De los 300 que viajaban en la barcaza que se fue a pique esta semana fueron rescatados poco más de 50. Pero lo peor es que la tragedia se produjo ante los ojos de los guardacostas italianos. Dos naves militares de la Guardia Costera habían logrado acercarse a la barcaza de unos 13 metros de largo. Las olas eran altísimas, de dos o tres metros, los barcos se movían de aquí para allá, pero un marinero logró tirar una cuerda y ellos la tomaron. Les decían “sit down”, siéntense, estén tranquilos en varios idiomas, pero la gente, desesperada, empezó a levantarse, entró agua de un lado y de repente la barcaza se dio vuelta. Era una noche oscura, las luces de las naves no lograban identificar a todos los que pedían ayuda. Las olas altas también hicieron su parte. Fueron salvados unos 50 por las dos naves militares y una barca de pescadores que estaba cerca y corrió a ayudarlos.

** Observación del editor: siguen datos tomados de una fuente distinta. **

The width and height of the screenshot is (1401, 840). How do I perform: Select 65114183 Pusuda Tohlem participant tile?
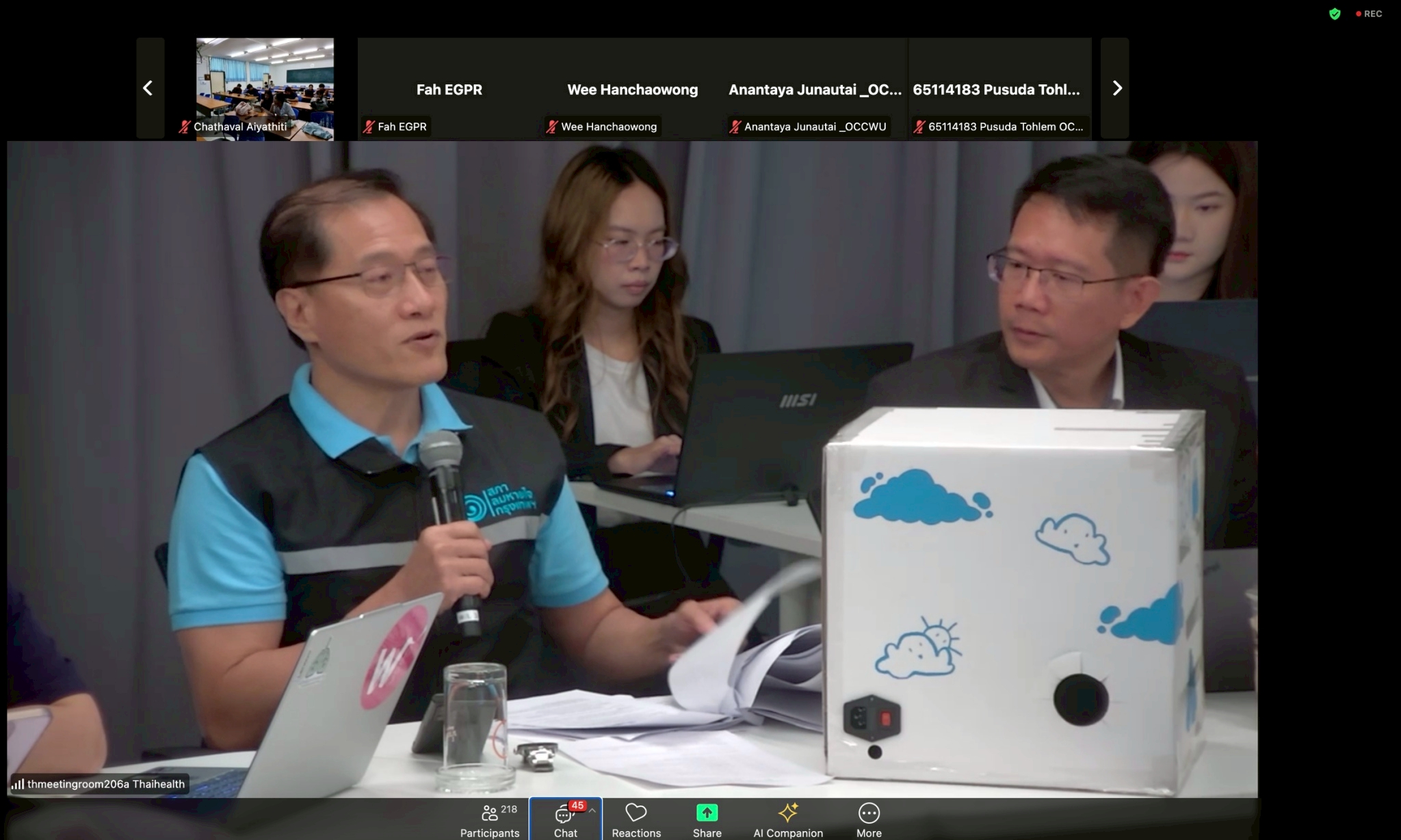(x=997, y=89)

La barcaza había partido de Libia. Pero la mayoría de ellos no eran libios sino trabajadores de Eritrea, de Somalia, de Nigeria, de Bangladesh, de Sudán, ex combatientes, que escaparon de otras guerras y otras miserias para vivir en Libia. Pero ahora, asustados por la guerra y porque la gente de Khadafi les quería pagar para que lucharan de su lado –“prefiero una aventura en el mar que matar gente”, dijo uno de ellos– decidieron partir. Al parecer guiaba la barca un somalí que cuando vio las naves militares italianas detuvo los motores sembrando la confusión y aumentando la desesperación. Algunos han perdido a sus amigos, otros a su propia esposa o a sus hijos, como un nigeriano de 20 años que a los periodistas dijo ser un jugador de fútbol pero que en Libia también trabajaba como pintor de paredes. Viajaba con su pequeño hijo. “Lo mantuve apretado a mí todo el tiempo para que no tuviera tanto frío. Pero cuando el barco se dio vuelta, se me escapó de los brazos.”

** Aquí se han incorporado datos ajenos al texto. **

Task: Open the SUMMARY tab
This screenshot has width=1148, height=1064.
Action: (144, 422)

Otras historias han sido más afortunadas dentro de la desgracia. Mimi y Peter son novios, ambos nigerianos. Cuando la barca se dio vuelta, desaparecieron bajo las aguas. El fue rescatado por una de las naves militares italianas. Sollozaba angustiado, pese a sus escasas fuerzas, porque su compañera había desaparecido entre las olas. Pero al llegar al centro sanitario de la isla de Lampedusa, donde todos ellos terminaron, se encontraron. Ella había sido salvada por otra nave. “Somos prófugos. Escapamos de guerras atroces donde hemos perdido parientes y amigos. Ha ocurrido lo mismo ahora en el mar. Pero tenemos que recomenzar. Gracias Lampedusa, gracias Italia.”

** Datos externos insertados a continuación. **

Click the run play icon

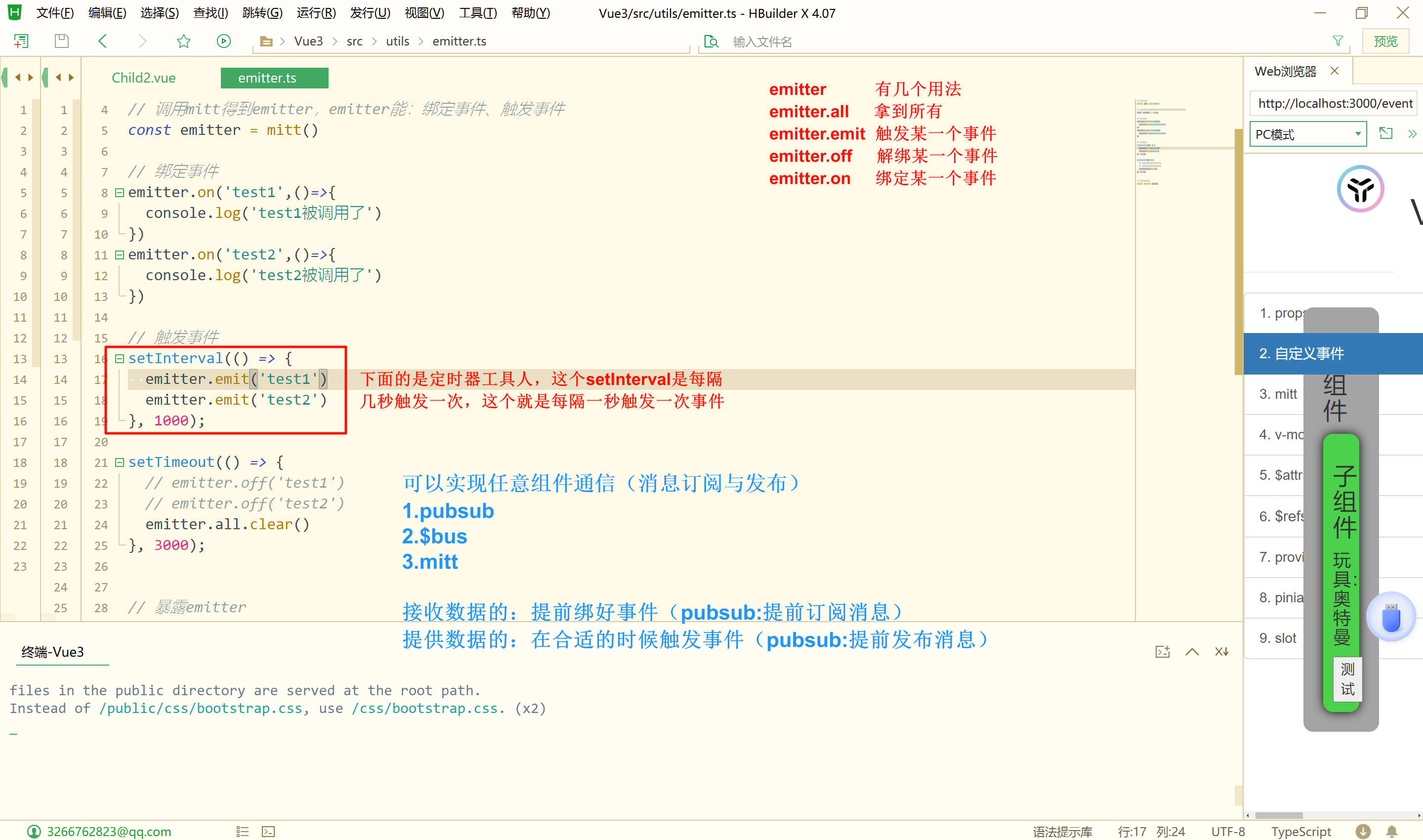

Los de aquí, los “ricos” de este lado del Mediterráneo, miran las fotos y los videos de esas caras desencajadas, de esos cuerpos deshechos envueltos en las frazadas térmicas doradas como si fueran regalos, y no siempre entienden. Muchos de los que viven aquí no se acuerdan de que sus abuelos fueron también emigrantes desesperados.